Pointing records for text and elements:
* Start *

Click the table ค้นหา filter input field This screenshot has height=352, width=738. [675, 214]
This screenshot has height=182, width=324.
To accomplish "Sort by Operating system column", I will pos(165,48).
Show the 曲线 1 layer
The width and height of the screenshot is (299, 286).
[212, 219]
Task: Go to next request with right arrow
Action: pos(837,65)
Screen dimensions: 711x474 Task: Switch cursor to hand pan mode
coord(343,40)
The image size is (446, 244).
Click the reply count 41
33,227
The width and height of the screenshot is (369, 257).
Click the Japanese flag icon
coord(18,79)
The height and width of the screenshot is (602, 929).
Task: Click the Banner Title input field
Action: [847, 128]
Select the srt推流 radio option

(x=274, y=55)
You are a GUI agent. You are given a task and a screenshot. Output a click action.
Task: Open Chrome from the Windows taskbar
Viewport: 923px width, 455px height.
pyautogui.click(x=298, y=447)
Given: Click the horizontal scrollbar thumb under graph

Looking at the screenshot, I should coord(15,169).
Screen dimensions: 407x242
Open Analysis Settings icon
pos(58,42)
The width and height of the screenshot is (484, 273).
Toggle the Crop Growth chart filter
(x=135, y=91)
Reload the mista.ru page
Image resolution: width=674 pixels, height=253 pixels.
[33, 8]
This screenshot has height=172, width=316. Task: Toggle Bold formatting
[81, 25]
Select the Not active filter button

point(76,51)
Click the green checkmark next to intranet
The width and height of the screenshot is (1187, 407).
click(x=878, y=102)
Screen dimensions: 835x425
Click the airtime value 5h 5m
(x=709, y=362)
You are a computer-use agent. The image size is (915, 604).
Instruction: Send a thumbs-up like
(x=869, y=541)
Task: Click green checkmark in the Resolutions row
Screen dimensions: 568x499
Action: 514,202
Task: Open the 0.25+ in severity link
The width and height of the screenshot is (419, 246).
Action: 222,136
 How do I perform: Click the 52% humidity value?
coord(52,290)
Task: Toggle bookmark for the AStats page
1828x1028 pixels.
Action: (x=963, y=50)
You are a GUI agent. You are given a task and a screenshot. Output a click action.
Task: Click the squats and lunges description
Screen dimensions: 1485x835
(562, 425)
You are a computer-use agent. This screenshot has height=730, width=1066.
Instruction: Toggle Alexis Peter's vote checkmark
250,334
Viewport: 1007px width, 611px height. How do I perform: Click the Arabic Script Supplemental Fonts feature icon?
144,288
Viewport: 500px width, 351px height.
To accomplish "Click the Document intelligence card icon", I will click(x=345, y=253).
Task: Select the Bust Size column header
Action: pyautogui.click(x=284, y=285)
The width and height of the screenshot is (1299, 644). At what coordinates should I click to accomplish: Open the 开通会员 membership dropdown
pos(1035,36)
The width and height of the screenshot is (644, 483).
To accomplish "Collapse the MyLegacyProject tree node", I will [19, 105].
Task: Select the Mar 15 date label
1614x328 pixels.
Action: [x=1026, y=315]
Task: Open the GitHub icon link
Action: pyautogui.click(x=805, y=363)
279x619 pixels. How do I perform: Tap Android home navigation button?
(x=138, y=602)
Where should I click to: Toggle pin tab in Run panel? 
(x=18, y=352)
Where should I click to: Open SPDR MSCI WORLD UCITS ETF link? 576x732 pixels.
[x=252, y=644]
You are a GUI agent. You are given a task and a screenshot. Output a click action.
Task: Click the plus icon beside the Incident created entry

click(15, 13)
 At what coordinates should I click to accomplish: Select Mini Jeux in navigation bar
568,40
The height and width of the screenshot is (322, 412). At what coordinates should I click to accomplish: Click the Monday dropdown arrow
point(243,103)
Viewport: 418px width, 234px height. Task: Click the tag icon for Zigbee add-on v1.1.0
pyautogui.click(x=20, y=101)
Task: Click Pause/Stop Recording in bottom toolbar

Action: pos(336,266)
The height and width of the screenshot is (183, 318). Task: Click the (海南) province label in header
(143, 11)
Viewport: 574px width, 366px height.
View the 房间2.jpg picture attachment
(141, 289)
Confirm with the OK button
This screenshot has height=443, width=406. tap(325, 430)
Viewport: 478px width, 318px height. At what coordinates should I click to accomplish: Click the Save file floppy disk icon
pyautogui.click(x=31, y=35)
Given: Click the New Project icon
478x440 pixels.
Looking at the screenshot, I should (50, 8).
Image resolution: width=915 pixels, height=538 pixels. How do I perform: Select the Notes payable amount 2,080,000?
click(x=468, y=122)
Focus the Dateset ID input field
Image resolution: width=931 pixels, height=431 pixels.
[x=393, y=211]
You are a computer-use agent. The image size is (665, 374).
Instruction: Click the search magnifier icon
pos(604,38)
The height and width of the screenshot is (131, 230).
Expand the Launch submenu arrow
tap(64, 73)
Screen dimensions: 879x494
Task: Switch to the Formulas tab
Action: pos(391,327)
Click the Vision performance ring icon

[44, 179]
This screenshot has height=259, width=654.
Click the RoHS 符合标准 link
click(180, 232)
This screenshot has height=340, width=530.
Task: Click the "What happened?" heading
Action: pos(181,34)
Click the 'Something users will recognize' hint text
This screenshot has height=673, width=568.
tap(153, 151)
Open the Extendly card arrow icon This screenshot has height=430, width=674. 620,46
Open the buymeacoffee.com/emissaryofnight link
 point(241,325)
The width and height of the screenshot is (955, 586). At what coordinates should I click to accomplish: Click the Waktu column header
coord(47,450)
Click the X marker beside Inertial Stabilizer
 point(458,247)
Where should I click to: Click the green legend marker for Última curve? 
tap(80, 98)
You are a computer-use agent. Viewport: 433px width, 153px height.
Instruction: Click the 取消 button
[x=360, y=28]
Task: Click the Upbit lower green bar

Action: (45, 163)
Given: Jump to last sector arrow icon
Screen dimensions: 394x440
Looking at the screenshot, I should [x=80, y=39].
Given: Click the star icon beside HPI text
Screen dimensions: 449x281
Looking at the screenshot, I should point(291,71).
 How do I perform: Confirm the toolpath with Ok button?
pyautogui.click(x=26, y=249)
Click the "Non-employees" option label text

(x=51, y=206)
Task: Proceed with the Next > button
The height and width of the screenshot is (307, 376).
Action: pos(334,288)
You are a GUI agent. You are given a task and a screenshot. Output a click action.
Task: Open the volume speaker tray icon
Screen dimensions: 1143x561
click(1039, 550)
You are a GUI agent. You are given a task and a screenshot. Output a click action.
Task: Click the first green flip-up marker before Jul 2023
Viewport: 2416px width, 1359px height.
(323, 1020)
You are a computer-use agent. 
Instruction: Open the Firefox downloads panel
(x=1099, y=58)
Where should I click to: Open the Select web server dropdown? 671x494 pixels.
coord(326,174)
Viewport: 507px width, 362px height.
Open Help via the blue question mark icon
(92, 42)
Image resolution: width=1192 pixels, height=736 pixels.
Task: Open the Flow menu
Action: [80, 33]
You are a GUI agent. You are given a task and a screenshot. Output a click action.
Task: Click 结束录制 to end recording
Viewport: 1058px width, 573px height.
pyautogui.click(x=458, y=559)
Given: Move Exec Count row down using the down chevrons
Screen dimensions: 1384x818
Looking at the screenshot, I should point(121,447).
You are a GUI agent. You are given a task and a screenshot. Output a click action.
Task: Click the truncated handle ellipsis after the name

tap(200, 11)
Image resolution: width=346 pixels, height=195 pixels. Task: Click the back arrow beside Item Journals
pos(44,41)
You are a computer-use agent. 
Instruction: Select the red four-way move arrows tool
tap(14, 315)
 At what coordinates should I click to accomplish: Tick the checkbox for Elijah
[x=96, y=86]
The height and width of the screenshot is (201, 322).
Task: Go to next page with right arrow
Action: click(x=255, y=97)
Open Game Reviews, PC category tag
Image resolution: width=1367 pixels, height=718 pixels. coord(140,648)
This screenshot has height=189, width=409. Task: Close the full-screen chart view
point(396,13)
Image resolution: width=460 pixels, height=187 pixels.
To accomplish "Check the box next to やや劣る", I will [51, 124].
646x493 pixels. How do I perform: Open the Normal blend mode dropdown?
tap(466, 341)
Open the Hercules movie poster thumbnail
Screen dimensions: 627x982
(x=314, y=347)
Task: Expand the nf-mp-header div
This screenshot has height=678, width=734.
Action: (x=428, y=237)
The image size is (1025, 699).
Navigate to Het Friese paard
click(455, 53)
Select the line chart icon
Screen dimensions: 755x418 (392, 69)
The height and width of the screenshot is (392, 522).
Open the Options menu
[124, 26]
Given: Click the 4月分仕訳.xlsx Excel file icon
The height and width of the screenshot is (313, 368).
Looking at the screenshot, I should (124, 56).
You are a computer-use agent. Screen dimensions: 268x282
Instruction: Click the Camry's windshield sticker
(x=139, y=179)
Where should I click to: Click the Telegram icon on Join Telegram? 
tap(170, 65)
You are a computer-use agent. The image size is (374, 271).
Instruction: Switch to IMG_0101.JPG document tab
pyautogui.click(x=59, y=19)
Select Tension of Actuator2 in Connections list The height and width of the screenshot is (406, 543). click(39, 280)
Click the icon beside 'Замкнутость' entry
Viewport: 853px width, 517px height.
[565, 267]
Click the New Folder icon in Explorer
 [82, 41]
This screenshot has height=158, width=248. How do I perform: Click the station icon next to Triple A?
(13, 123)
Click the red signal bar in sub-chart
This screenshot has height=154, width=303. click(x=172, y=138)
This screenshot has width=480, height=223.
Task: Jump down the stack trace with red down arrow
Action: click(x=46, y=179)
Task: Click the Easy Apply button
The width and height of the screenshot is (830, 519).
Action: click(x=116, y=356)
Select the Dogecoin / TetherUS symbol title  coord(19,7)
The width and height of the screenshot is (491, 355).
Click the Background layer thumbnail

* End *

EXERCISE OBJECTIVE: Output these entries verbatim, beginning at the line that contains "Select the Not active filter button" and stopping after the line that contains "Action: pyautogui.click(x=284, y=285)".

RIGHT ANSWER:
Select the Not active filter button

point(76,51)
Click the green checkmark next to intranet
The width and height of the screenshot is (1187, 407).
click(x=878, y=102)
Screen dimensions: 835x425
Click the airtime value 5h 5m
(x=709, y=362)
You are a computer-use agent. The image size is (915, 604).
Instruction: Send a thumbs-up like
(x=869, y=541)
Task: Click green checkmark in the Resolutions row
Screen dimensions: 568x499
Action: 514,202
Task: Open the 0.25+ in severity link
The width and height of the screenshot is (419, 246).
Action: 222,136
 How do I perform: Click the 52% humidity value?
coord(52,290)
Task: Toggle bookmark for the AStats page
1828x1028 pixels.
Action: (x=963, y=50)
You are a GUI agent. You are given a task and a screenshot. Output a click action.
Task: Click the squats and lunges description
Screen dimensions: 1485x835
(562, 425)
You are a computer-use agent. This screenshot has height=730, width=1066.
Instruction: Toggle Alexis Peter's vote checkmark
250,334
Viewport: 1007px width, 611px height. How do I perform: Click the Arabic Script Supplemental Fonts feature icon?
144,288
Viewport: 500px width, 351px height.
To accomplish "Click the Document intelligence card icon", I will click(x=345, y=253).
Task: Select the Bust Size column header
Action: pyautogui.click(x=284, y=285)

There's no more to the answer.